• Your task:
Looking only at the lines below that contain "named", give the number of them and no other text.
** Opening Record extracts block **
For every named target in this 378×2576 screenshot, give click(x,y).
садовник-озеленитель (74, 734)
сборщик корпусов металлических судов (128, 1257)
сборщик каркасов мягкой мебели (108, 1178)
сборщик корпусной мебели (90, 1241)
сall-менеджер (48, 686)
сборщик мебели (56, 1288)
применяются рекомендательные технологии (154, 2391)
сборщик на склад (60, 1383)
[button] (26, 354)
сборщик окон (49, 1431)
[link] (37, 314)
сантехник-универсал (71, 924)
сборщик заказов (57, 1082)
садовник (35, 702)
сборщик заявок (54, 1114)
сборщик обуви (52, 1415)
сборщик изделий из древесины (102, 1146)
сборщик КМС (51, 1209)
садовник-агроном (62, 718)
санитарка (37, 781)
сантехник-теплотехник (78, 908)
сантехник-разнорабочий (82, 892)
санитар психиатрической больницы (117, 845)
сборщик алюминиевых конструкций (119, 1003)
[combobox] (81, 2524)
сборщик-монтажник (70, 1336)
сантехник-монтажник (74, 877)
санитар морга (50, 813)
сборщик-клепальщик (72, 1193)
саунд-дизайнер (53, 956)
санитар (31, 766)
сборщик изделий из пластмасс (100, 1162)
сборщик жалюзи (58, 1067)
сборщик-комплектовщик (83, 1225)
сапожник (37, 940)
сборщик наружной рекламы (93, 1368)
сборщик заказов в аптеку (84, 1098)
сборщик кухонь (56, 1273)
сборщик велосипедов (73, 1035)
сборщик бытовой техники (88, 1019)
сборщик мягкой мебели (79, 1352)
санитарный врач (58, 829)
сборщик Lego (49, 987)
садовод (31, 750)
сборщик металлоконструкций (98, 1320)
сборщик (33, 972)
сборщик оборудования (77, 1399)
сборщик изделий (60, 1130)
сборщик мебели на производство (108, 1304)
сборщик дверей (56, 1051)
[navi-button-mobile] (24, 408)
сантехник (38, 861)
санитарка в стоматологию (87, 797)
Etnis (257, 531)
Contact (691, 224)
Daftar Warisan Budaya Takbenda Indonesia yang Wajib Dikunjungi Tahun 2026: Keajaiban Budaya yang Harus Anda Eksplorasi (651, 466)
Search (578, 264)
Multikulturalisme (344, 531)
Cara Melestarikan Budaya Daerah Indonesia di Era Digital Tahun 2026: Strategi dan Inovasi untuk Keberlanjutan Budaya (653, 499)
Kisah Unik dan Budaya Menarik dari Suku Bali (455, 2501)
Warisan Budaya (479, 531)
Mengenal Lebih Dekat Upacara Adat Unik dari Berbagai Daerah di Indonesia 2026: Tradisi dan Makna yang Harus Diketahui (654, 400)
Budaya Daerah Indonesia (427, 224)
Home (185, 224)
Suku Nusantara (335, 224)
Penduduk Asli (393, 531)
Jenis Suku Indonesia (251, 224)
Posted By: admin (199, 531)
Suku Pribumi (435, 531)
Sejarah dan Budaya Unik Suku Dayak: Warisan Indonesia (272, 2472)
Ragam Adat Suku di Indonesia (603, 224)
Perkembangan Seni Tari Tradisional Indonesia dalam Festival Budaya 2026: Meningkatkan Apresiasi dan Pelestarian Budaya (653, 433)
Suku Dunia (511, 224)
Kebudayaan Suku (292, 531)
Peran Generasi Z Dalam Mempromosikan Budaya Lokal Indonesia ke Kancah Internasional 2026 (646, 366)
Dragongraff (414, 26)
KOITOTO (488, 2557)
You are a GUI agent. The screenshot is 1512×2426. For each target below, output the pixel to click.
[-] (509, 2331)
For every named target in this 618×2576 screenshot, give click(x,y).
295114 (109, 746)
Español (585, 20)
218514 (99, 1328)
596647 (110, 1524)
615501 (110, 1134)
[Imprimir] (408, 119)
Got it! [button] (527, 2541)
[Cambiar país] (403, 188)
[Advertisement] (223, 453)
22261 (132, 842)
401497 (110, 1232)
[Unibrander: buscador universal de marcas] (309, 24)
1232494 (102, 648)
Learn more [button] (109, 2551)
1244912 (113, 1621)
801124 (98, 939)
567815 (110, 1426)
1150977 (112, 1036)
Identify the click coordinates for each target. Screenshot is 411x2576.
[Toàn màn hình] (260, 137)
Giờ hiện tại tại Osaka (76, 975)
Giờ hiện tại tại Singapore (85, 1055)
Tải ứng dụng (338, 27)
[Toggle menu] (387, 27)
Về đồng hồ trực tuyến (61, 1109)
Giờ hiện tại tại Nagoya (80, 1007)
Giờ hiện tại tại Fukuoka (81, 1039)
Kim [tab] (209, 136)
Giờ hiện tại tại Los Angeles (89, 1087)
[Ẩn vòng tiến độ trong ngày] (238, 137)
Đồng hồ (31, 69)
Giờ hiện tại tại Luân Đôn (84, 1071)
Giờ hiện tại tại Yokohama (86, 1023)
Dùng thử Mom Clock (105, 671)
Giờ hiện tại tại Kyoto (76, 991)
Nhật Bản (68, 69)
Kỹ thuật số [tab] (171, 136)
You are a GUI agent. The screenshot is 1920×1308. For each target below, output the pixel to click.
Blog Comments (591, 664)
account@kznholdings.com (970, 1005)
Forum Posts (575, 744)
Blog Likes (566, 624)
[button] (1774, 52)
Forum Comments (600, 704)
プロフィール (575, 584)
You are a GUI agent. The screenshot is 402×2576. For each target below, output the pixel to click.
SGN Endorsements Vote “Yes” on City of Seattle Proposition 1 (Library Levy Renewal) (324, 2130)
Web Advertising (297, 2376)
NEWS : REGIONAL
** Closing Record extracts block **
• Result of the task:
2